OGH 4Ob219/06v

OGH4Ob219/06v19.12.2006

Der Oberste Gerichtshof hat als Revisionsgericht durch die Vizepräsidentin des Obersten Gerichtshofs Dr. Griß als Vorsitzende und durch die Hofrätin des Obersten Gerichtshofs Dr. Schenk sowie die Hofräte des Obersten Gerichtshofs Dr. Vogel, Dr. Jensik und Dr. Musger als weitere Richter in der Rechtssache der klagenden Partei Dr. Richard P*****, vertreten durch Dr. Walter Brunner, Rechtsanwalt in Klagenfurt, gegen die beklagte Partei DI Rolf S*****, vertreten durch Dr. Wolfgang Gewolf und andere Rechtsanwälte in Klagenfurt, wegen Feststellung und Zustimmung zur Einverleibung eines Geh- und Fahrrechts (Streitwert 4.500 EUR), über die Revision des Klägers gegen das Urteil des Landesgerichts Klagenfurt vom 19. April 2006, GZ 3 R 52/06s-21, womit infolge Berufung des Klägers das Urteil des Bezirksgerichts Eisenkappel vom 10. November 2005, GZ C 205/05 x-13, bestätigt wurde, in nichtöffentlicher Sitzung den Beschluss

gefasst:

 

Spruch:

Die Revision wird zurückgewiesen.

Der Kläger ist schuldig, dem Beklagten binnen 14 Tagen die mit 399,74 EUR bestimmten Kosten der Revisionsbeantwortung (darin 66,62 EUR USt) zu ersetzen.

Text

Begründung

Der Beklagte verkaufte dem Kläger und dessen Frau im Jahr 1992 ein von seiner Liegenschaft abgetrenntes Grundstück mit mehreren Gebäuden.

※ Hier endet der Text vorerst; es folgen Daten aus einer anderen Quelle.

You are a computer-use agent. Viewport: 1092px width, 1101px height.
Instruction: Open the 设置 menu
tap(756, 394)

Eines davon lag unmittelbar südlich einer öffentlichen Straße und war zumindest teilweise vermietet. Südlich daran schloss sich die weiterhin dem Beklagten gehörende Liegenschaft an, auf der sich ebenfalls ein Gebäude befand.

Der Mieter eines Geschäftslokals im vom Kläger erworbenen Gebäude durfte im Zeitpunkt der Veräußerung aufgrund des Mietvertrags eine Zufahrt südlich dieses Gebäudes (dh zwischen diesem und jenem des Beklagten) nutzen. Auch der Kläger selbst war zu diesem Zeitpunkt Mieter im von ihm erworbenen Gebäude und betrieb dort eine Tierarztordination. Sein Haupteingang lag im Norden (an der Straße); eine Tür an der Südseite verwendete er ua für die Zulieferung von Medikamenten.

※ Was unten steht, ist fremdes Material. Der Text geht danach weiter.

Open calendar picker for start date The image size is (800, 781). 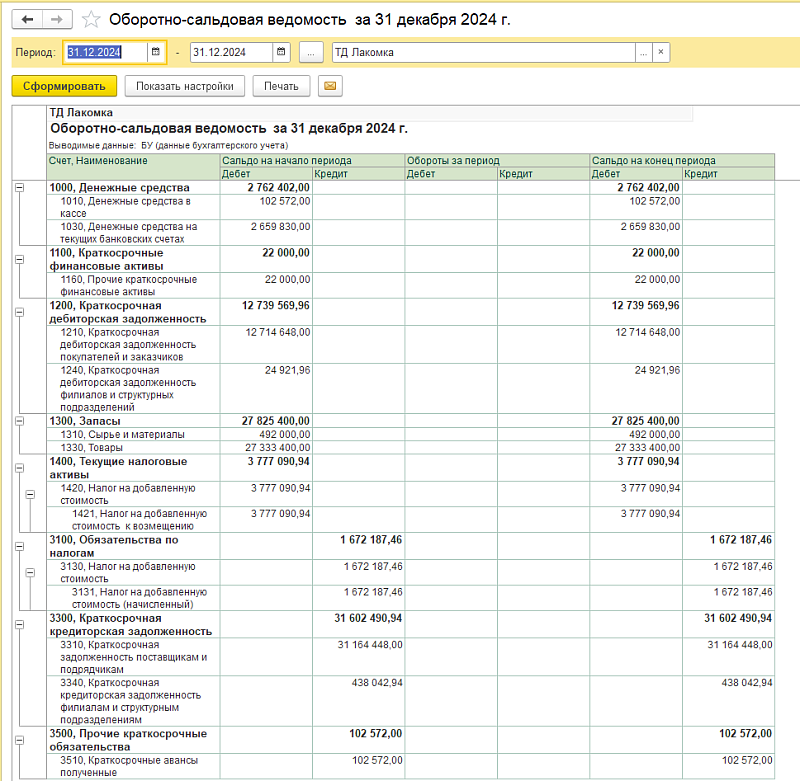tap(155, 52)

Im Kaufvertrag räumte der Beklagte den Käufern ein Geh- und Fahrrecht auf einem im Teilungsplan eingezeichneten Weg ein. Diese Dienstbarkeit betraf nicht den Bereich zwischen den Gebäuden, sie ist hier nicht strittig. Ein Geh- und Fahrrecht auf dem Grundstück des Beklagten zwischen den Gebäuden begehrte der Kläger nicht. Er erwarb zwar südlich des Gebäudes einen zwei Meter breiten Grundstreifen, um den Zugang zum Gebäude rundherum zu gewährleisten; im Übrigen sagte er aber dem Beklagten, dass er sein Grundstück dort „abgeschlossen haben" und umzäunen wolle. Damit brachte er zum Ausdruck, dass er nur das von ihm erworbene Grundstück nutzen wolle; ein aufgrund der räumlichen Gegebenheiten mögliches wechselseitiges Geh- und Fahrrecht zwischen den Gebäuden wollte er nicht. Der Beklagte nahm daher an, dass im strittigen Bereich mangels Notwendigkeit keine Dienstbarkeit für den Kläger bestehen sollte. Während des Umbaus des Gebäudes erlaubte er ihm allerdings die Nutzung.

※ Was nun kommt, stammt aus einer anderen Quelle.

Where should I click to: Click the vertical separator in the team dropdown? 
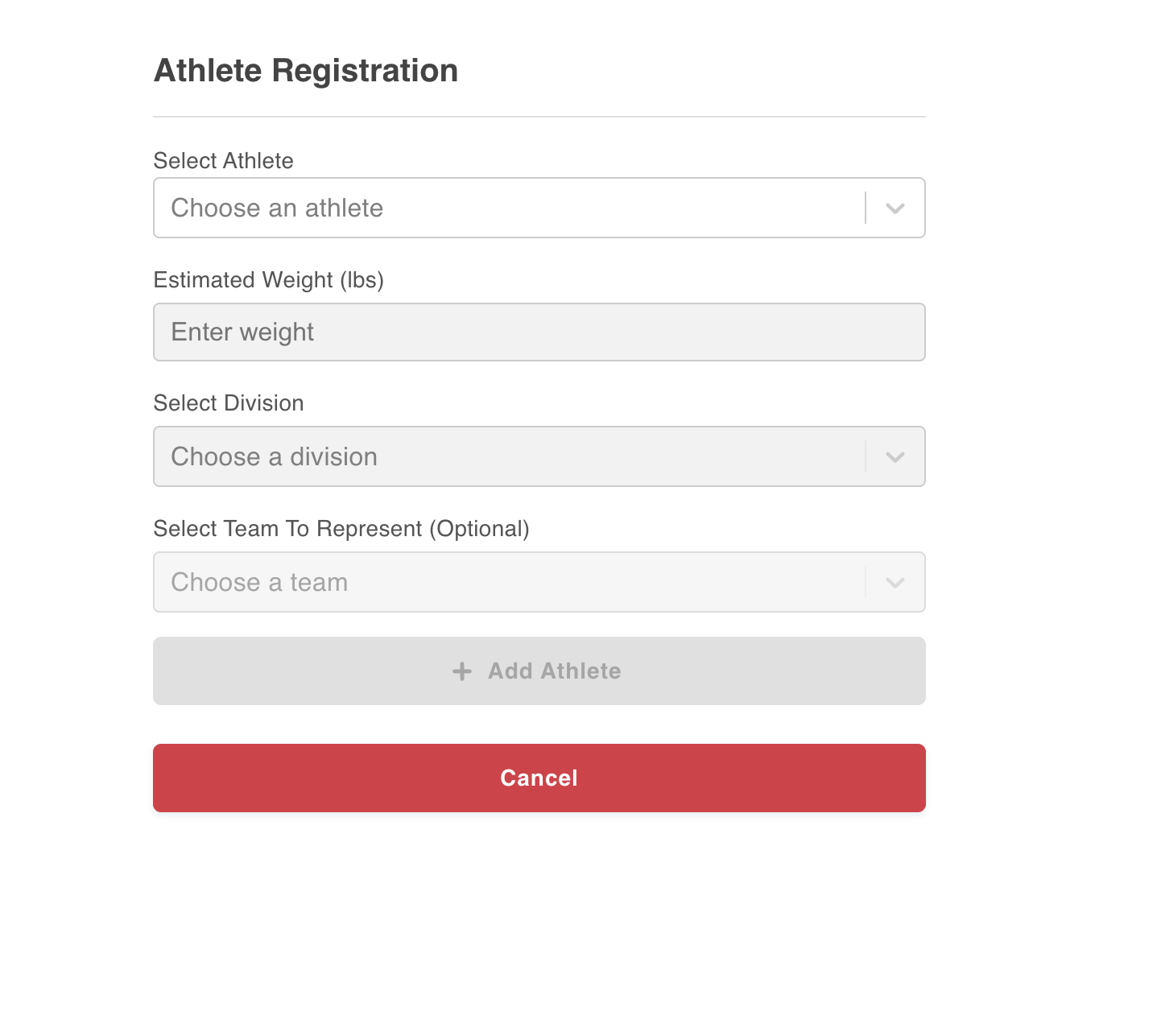coord(866,583)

In der Folge erwarb der Kläger auch den Liegenschaftsanteil seiner Gattin und ließ das Grundstück teilen. Nach Beendigung des Mietverhältnisses über das Geschäftslokal errichtete er im Haus sechs Wohnungen. An der Südseite gibt es seither keine Tür mehr, der Eingang befindet sich im Westen. Der Kläger errichtete auch den geplanten Zaun, sodass es nun keine Durchfahrtsmöglichkeit zwischen den Gebäuden mehr gibt.

Der Kläger begehrt die Feststellung, dass auf der Liegenschaft des Beklagten zu Gunsten seines Grundstücks ein Geh- und Fahrrecht bestehe (nach der Klagserzählung beschränkt auf den strittigen Bereich zwischen den Gebäuden), und er beantragt, den Beklagten zur Einwilligung in die Einverleibung dieser Dienstbarkeit zu verpflichten. Im Zeitpunkt des Erwerbs habe das im Eigentum des Beklagten verbleibende Grundstück offenkundig dem abgetrennten Teil gedient; daher sei unmittelbar durch den Übertragungsakt eine Dienstbarkeit entstanden. Die Begründung einer (anderen) Dienstbarkeit im Kaufvertrag sei keine abschließende Regelung gewesen.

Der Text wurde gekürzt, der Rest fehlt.